■ **Activity A**:
In the passage on the Free Imperial City of Aachen, translate the sentence "In 1656 a great fire destroyed 4,000 houses." into French.
■ **Activity B**:
Carry on the passage about the history of the Free Imperial City of Aachen, picking up after its final sentence.

■ **Exercise passage**:
══════════

Free Imperial City of the Holy Roman Empire (1166–1801)

The Free Imperial City of Aachen, also known in English by its French name of Aix-la-Chapelle and today known simply as Aachen, was a Free Imperial City and spa of the Holy Roman Empire west of Cologne and southeast of the Low Countries, in the Lower Rhenish–Westphalian Circle. The pilgrimages, the Coronation of the Holy Roman Emperor, flourishing industries and the privileges conferred by various emperors made it one of the most prosperous market towns of the Holy Roman Empire.

==History==
In 1166, Aachen was given imperial immediacy and declared a Free Imperial City of the Holy Roman Empire by Emperor Frederick I, also known as Barbarossa, by means of the Charlemagne Privilege (Karlsprivileg). Emperor Friedrich II also confirmed the imperial immediacy of the city of Aachen. Aachen played a part in the league which kept the peace between 1351 and 1387 between the Meuse and the Rhine. In 1450 a rebellion led to the acceptance of the guilds to a share in local government. In the 16th century Aachen began declining in importance and prosperity. It was too close to the frontier with the Kingdom of France to be safe, and too far from the Holy Roman Empire to be convenient as a capital city. In 1562 the Imperial election and Coronation of the Holy Roman Emperor Maximilian II took place at Frankfurt, a precedent followed until the end of the Holy Roman Empire. The Protestant Reformation brought trouble to Aachen. In 1580 Protestantism got the upper hand; an Imperial ban resulted and was imposed in 1598 by Ernest of Bavaria, archbishop-elector of Cologne. A religious relapse of the city led to a new Imperial ban by Emperor Matthias in 1613, and in 1614 Ambrogio Spinola's Spanish Army forced the recalcitrant city back into the Catholic fold. In 1656 a great fire destroyed 4,000 houses. This calamity completed the ruin started by the Thirty Years' War.

══════════

Collected data entries:
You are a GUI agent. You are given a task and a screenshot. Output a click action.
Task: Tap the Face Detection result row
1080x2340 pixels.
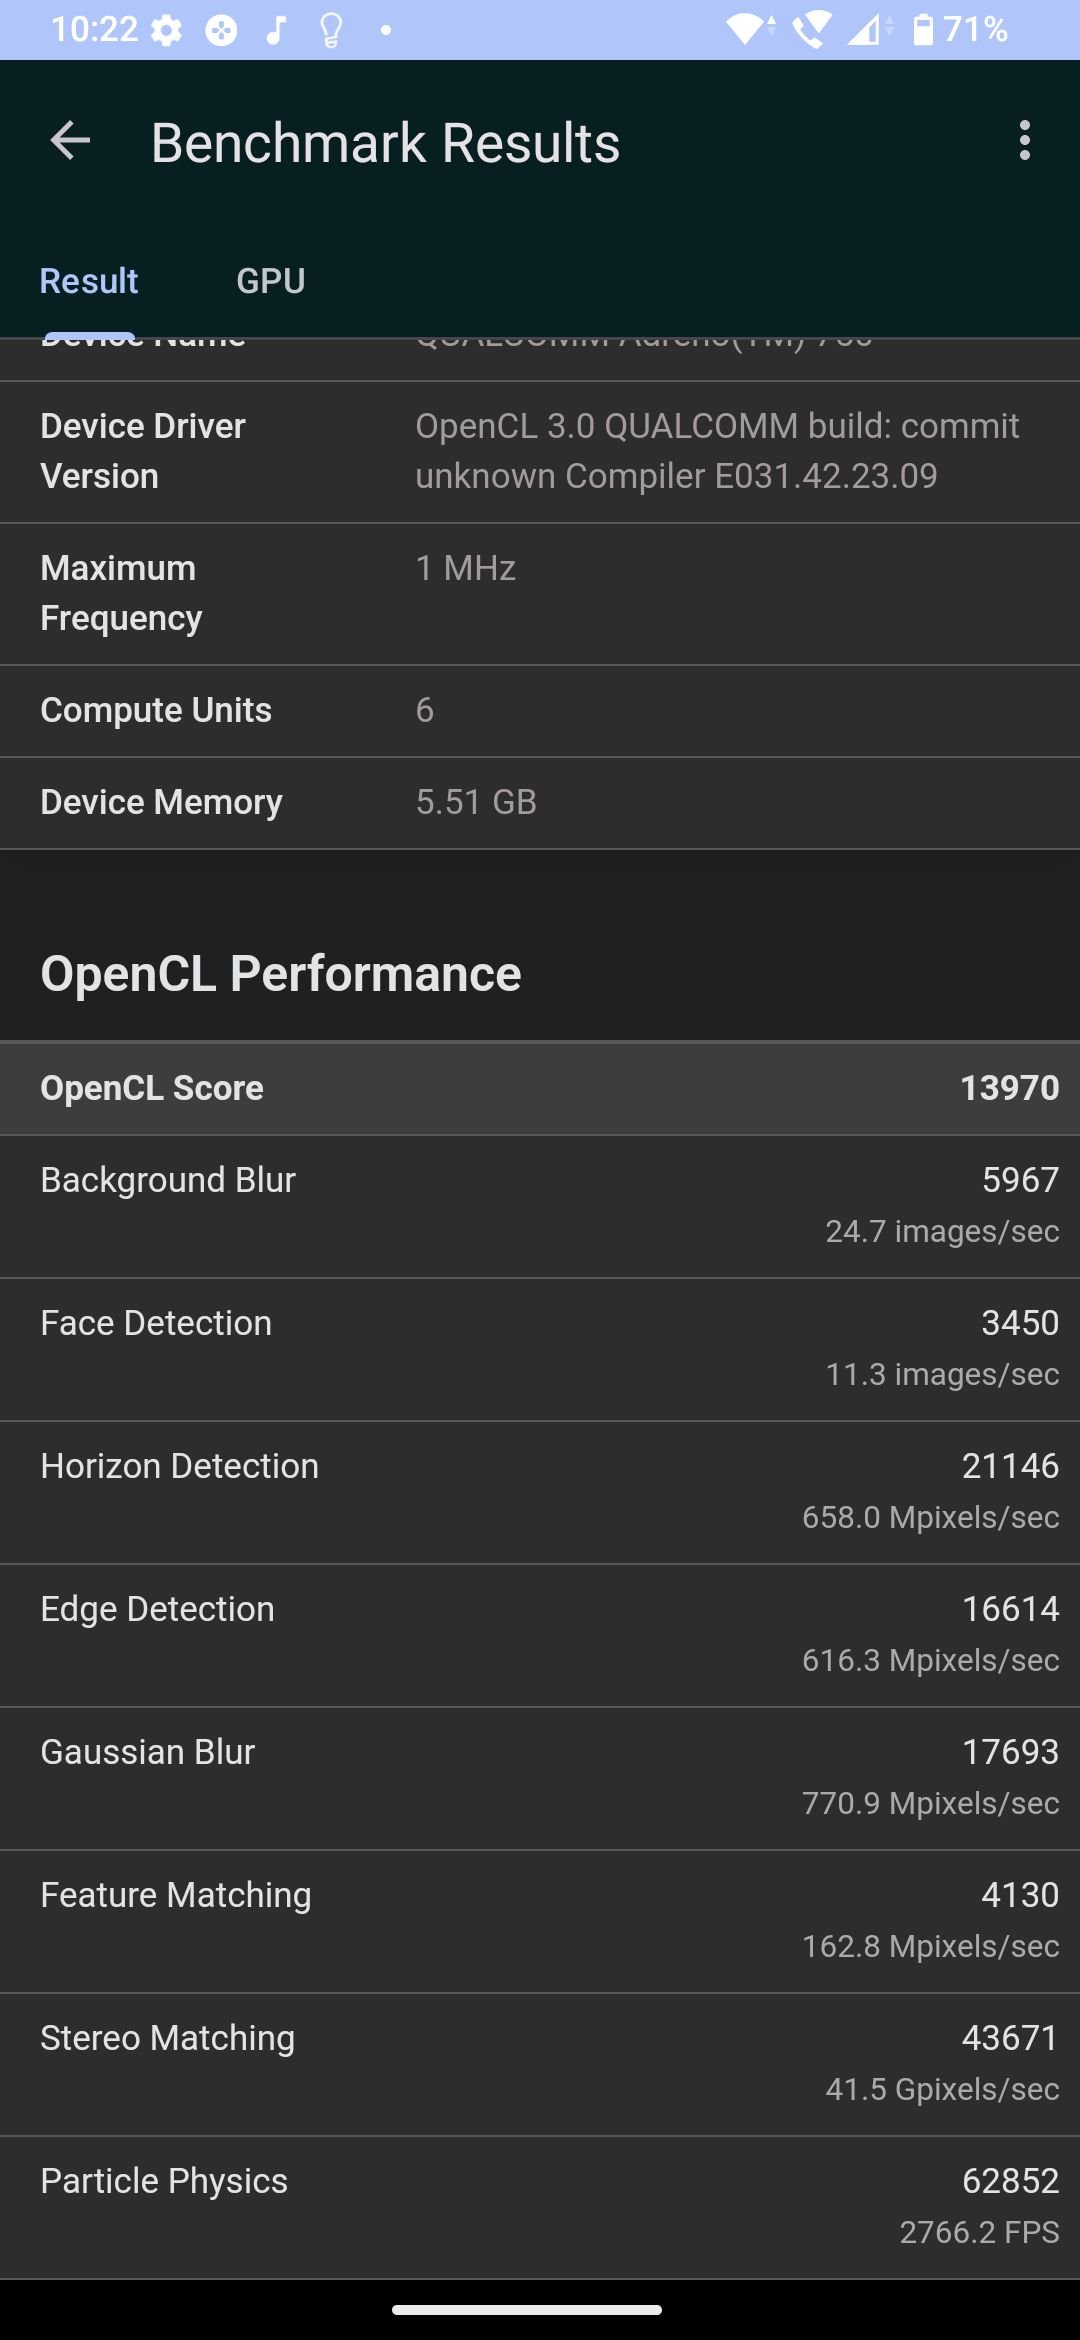tap(540, 1349)
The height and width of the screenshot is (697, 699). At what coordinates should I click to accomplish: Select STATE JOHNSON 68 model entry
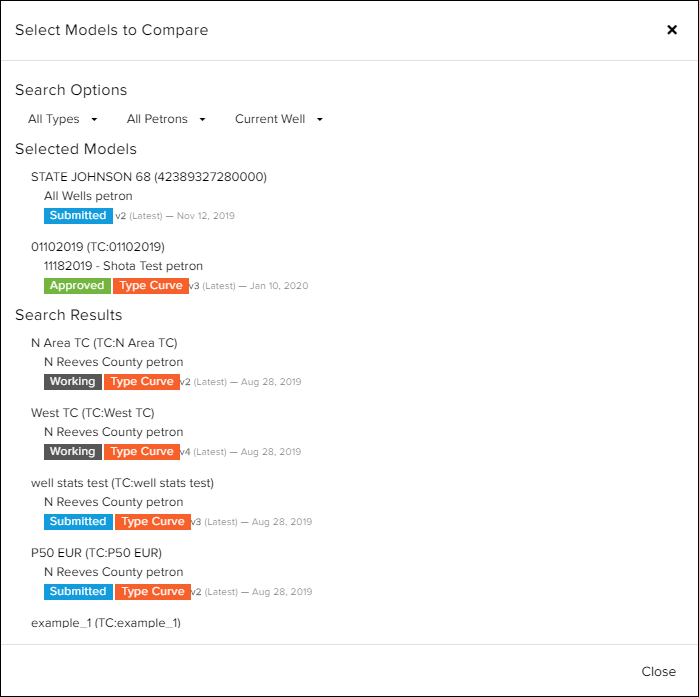click(x=149, y=177)
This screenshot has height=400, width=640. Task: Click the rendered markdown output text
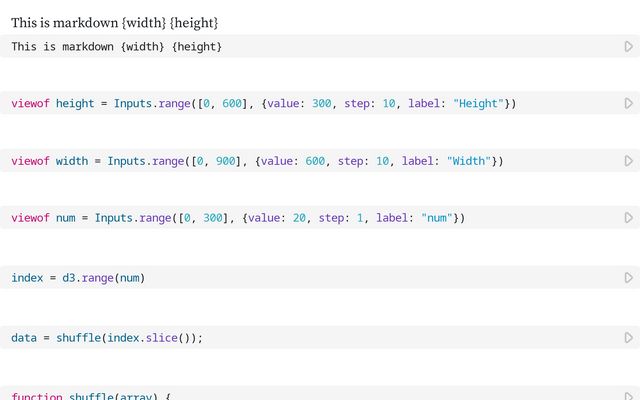pyautogui.click(x=114, y=23)
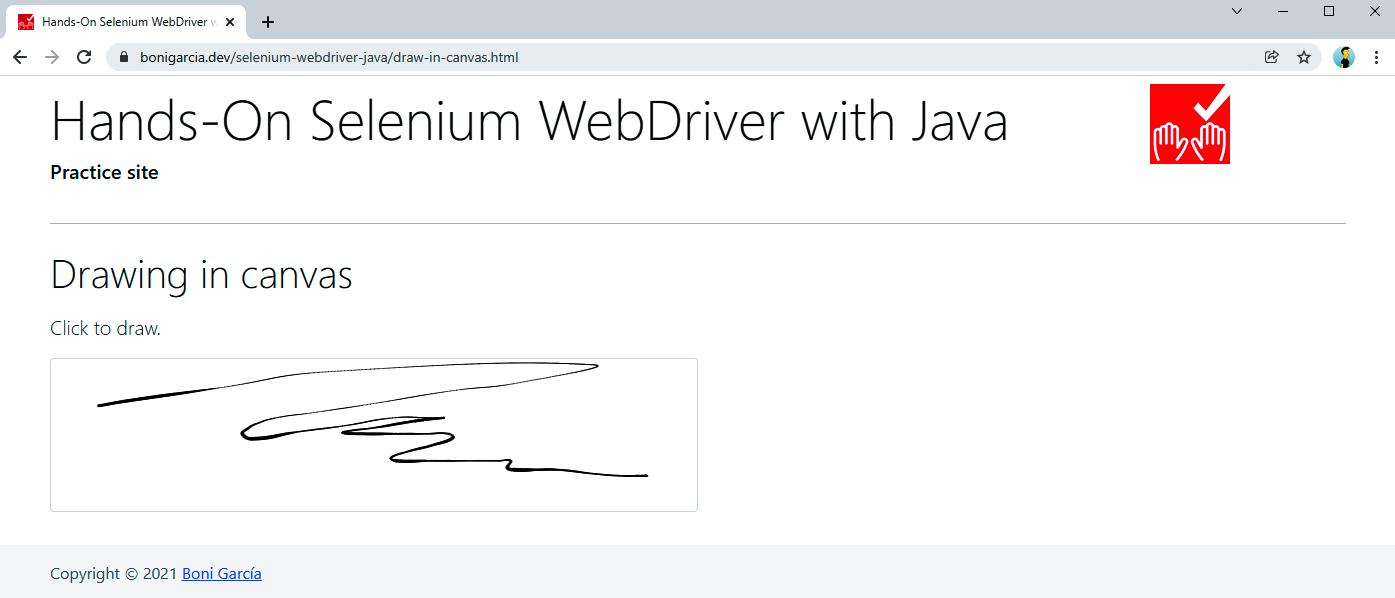The height and width of the screenshot is (598, 1395).
Task: Click the browser forward arrow
Action: coord(52,57)
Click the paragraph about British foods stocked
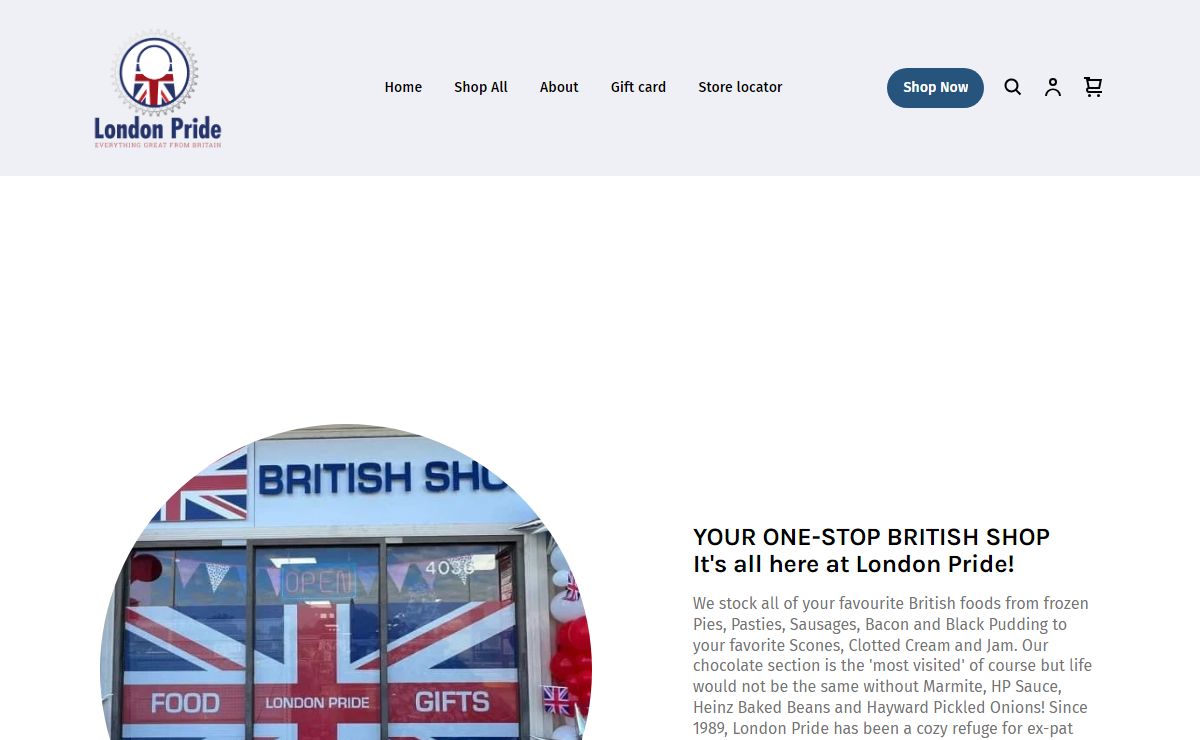Image resolution: width=1200 pixels, height=740 pixels. click(893, 666)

══════════

■ **Exercise result A**:
En 1656, un grand incendie détruisit 4 000 maisons.

■ **Exercise result B**:
Aachen hosted several peace conferences, those ending the War of Devolution and the War of the Austrian Succession. By the Treaty of Aix-la-Chapelle, dated 2 May 1668, Louis XIV of France was compelled, by the Triple Alliance between Kingdom of England, the Dutch Republic, and the Kingdom of Sweden, to abandon the War of Devolution against Southern Netherlands. The treaty forced the King to restore the County of Burgundy, which he had conquered, and to be content with owning twelve Flemish fortifications. The second Treaty of Aix-la-Chapelle, dated 18 October 1748, ended the War of the Austrian Succession. While the Flanders Campaign Aachen was conquered by France 22 September 1794. The projected Cisrhenian Republic was not realized. By the terms of the Treaty of Campo Formio, Aachen was incorporated in the French First Republic as chief town in the Roer Department. Later, the Congress of Vienna gave Aachen to the Kingdom of Prussia.